Provided records:
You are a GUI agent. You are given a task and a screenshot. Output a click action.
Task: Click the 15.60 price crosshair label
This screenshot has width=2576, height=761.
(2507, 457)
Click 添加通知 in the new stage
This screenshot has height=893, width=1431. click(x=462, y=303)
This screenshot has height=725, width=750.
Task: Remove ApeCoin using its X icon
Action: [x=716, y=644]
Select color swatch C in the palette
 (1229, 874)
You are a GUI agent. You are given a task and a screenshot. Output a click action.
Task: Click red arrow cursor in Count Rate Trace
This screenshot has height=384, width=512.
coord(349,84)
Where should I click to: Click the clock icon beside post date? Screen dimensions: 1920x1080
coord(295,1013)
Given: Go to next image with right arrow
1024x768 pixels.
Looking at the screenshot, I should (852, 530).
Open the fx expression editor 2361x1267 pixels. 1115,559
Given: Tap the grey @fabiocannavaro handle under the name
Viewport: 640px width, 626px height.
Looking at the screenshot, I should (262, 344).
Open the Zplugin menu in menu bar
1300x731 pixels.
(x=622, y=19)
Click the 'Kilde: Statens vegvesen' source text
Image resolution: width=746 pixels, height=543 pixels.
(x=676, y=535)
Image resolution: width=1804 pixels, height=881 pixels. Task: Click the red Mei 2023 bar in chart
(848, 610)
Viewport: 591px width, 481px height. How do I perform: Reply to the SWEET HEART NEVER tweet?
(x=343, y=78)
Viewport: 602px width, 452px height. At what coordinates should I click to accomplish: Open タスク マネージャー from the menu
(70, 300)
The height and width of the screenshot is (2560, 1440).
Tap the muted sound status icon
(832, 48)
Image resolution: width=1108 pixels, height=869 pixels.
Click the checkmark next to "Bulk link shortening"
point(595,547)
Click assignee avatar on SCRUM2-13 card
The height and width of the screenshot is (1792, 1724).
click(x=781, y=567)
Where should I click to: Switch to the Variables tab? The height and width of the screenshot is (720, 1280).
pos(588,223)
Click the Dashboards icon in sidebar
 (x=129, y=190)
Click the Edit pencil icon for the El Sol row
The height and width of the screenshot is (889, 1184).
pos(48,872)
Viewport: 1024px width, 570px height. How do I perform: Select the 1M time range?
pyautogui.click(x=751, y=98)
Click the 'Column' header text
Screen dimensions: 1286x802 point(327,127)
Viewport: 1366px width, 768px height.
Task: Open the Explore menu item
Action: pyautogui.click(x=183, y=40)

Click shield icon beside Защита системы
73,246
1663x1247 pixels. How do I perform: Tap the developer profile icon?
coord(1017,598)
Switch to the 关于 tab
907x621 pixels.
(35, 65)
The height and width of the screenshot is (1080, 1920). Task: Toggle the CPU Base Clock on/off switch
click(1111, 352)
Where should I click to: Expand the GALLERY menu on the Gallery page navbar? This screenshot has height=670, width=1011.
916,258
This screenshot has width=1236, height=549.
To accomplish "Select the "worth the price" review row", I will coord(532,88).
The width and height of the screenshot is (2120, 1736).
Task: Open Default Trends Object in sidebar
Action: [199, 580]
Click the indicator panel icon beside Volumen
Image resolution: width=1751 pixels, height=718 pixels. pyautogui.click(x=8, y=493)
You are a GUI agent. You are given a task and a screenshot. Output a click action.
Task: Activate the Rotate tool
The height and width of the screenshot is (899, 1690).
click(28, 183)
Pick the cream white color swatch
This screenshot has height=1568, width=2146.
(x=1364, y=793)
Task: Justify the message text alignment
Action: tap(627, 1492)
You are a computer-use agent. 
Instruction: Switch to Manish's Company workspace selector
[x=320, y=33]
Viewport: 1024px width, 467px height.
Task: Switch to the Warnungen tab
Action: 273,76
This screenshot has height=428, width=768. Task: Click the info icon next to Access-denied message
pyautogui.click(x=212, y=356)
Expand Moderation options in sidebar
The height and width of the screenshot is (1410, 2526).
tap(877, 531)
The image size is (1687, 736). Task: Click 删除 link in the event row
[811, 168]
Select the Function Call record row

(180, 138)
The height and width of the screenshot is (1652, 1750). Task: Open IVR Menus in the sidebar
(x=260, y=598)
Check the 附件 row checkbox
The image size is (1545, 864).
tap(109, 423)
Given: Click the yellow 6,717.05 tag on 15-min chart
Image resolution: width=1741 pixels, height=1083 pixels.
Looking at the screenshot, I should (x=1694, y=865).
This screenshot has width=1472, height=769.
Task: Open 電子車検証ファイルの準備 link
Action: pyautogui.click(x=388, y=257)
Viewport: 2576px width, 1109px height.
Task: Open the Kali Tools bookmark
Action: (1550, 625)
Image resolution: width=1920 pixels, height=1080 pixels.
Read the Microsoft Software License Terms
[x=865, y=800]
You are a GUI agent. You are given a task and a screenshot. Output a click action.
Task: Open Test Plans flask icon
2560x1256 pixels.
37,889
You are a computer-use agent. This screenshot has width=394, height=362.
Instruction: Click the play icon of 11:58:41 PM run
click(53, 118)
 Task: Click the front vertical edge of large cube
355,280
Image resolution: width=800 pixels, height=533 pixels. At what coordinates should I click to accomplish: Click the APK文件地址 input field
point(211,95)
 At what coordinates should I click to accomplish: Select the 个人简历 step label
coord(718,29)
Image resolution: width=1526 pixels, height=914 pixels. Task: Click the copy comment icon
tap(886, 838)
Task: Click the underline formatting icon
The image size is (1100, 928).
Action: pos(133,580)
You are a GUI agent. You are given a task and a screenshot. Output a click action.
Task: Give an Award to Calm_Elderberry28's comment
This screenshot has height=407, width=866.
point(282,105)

Problem to work on: Copy every line of the records above without changing anything.

Full output:
You are a GUI agent. You are given a task and a screenshot. Output a click action.
Task: Click the 15.60 price crosshair label
This screenshot has width=2576, height=761.
(2507, 457)
Click 添加通知 in the new stage
This screenshot has height=893, width=1431. click(x=462, y=303)
This screenshot has height=725, width=750.
Task: Remove ApeCoin using its X icon
Action: [x=716, y=644]
Select color swatch C in the palette
 (1229, 874)
You are a GUI agent. You are given a task and a screenshot. Output a click action.
Task: Click red arrow cursor in Count Rate Trace
This screenshot has height=384, width=512.
coord(349,84)
Where should I click to: Click the clock icon beside post date? Screen dimensions: 1920x1080
coord(295,1013)
Given: Go to next image with right arrow
1024x768 pixels.
Looking at the screenshot, I should (852, 530).
Open the fx expression editor 2361x1267 pixels. 1115,559
Given: Tap the grey @fabiocannavaro handle under the name
Viewport: 640px width, 626px height.
Looking at the screenshot, I should (262, 344).
Open the Zplugin menu in menu bar
1300x731 pixels.
(x=622, y=19)
Click the 'Kilde: Statens vegvesen' source text
Image resolution: width=746 pixels, height=543 pixels.
(x=676, y=535)
Image resolution: width=1804 pixels, height=881 pixels. Task: Click the red Mei 2023 bar in chart
(848, 610)
Viewport: 591px width, 481px height. How do I perform: Reply to the SWEET HEART NEVER tweet?
(x=343, y=78)
Viewport: 602px width, 452px height. At what coordinates should I click to accomplish: Open タスク マネージャー from the menu
(70, 300)
The height and width of the screenshot is (2560, 1440).
Tap the muted sound status icon
(832, 48)
Image resolution: width=1108 pixels, height=869 pixels.
Click the checkmark next to "Bulk link shortening"
point(595,547)
Click assignee avatar on SCRUM2-13 card
The height and width of the screenshot is (1792, 1724).
click(x=781, y=567)
Where should I click to: Switch to the Variables tab? The height and width of the screenshot is (720, 1280).
pos(588,223)
Click the Dashboards icon in sidebar
 (x=129, y=190)
Click the Edit pencil icon for the El Sol row
The height and width of the screenshot is (889, 1184).
pos(48,872)
Viewport: 1024px width, 570px height. How do I perform: Select the 1M time range?
pyautogui.click(x=751, y=98)
Click the 'Column' header text
Screen dimensions: 1286x802 point(327,127)
Viewport: 1366px width, 768px height.
Task: Open the Explore menu item
Action: pyautogui.click(x=183, y=40)

Click shield icon beside Защита системы
73,246
1663x1247 pixels. How do I perform: Tap the developer profile icon?
coord(1017,598)
Switch to the 关于 tab
907x621 pixels.
(35, 65)
The height and width of the screenshot is (1080, 1920). Task: Toggle the CPU Base Clock on/off switch
click(1111, 352)
Where should I click to: Expand the GALLERY menu on the Gallery page navbar? This screenshot has height=670, width=1011.
916,258
This screenshot has width=1236, height=549.
To accomplish "Select the "worth the price" review row", I will coord(532,88).
The width and height of the screenshot is (2120, 1736).
Task: Open Default Trends Object in sidebar
Action: [199, 580]
Click the indicator panel icon beside Volumen
Image resolution: width=1751 pixels, height=718 pixels. pyautogui.click(x=8, y=493)
You are a GUI agent. You are given a task and a screenshot. Output a click action.
Task: Activate the Rotate tool
The height and width of the screenshot is (899, 1690).
click(28, 183)
Pick the cream white color swatch
This screenshot has height=1568, width=2146.
(x=1364, y=793)
Task: Justify the message text alignment
Action: tap(627, 1492)
You are a computer-use agent. 
Instruction: Switch to Manish's Company workspace selector
[x=320, y=33]
Viewport: 1024px width, 467px height.
Task: Switch to the Warnungen tab
Action: 273,76
This screenshot has height=428, width=768. Task: Click the info icon next to Access-denied message
pyautogui.click(x=212, y=356)
Expand Moderation options in sidebar
The height and width of the screenshot is (1410, 2526).
tap(877, 531)
The image size is (1687, 736). Task: Click 删除 link in the event row
[811, 168]
Select the Function Call record row

(180, 138)
The height and width of the screenshot is (1652, 1750). Task: Open IVR Menus in the sidebar
(x=260, y=598)
Check the 附件 row checkbox
The image size is (1545, 864).
tap(109, 423)
Given: Click the yellow 6,717.05 tag on 15-min chart
Image resolution: width=1741 pixels, height=1083 pixels.
Looking at the screenshot, I should (x=1694, y=865).
This screenshot has width=1472, height=769.
Task: Open 電子車検証ファイルの準備 link
Action: pyautogui.click(x=388, y=257)
Viewport: 2576px width, 1109px height.
Task: Open the Kali Tools bookmark
Action: (1550, 625)
Image resolution: width=1920 pixels, height=1080 pixels.
Read the Microsoft Software License Terms
[x=865, y=800]
You are a GUI agent. You are given a task and a screenshot. Output a click action.
Task: Open Test Plans flask icon
2560x1256 pixels.
37,889
You are a computer-use agent. This screenshot has width=394, height=362.
Instruction: Click the play icon of 11:58:41 PM run
click(53, 118)
 Task: Click the front vertical edge of large cube
355,280
Image resolution: width=800 pixels, height=533 pixels. At what coordinates should I click to accomplish: Click the APK文件地址 input field
point(211,95)
 At what coordinates should I click to accomplish: Select the 个人简历 step label
coord(718,29)
Image resolution: width=1526 pixels, height=914 pixels. Task: Click the copy comment icon
tap(886, 838)
Task: Click the underline formatting icon
The image size is (1100, 928).
Action: pos(133,580)
You are a GUI agent. You are given a task and a screenshot. Output a click action.
Task: Give an Award to Calm_Elderberry28's comment
This screenshot has height=407, width=866.
point(282,105)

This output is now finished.